Copy each of the records below word for word, keeping every line in its original order.

*Exercise materials*
####################
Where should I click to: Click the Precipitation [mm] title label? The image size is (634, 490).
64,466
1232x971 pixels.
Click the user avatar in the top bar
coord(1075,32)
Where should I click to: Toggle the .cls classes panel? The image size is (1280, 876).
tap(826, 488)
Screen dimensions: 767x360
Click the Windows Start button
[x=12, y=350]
####################
*Full solution*
Where should I click to: Click the Precipitation [mm] title label? The image size is (634, 490).
64,466
1232x971 pixels.
Click the user avatar in the top bar
coord(1075,32)
Where should I click to: Toggle the .cls classes panel? The image size is (1280, 876).
tap(826, 488)
Screen dimensions: 767x360
Click the Windows Start button
[x=12, y=350]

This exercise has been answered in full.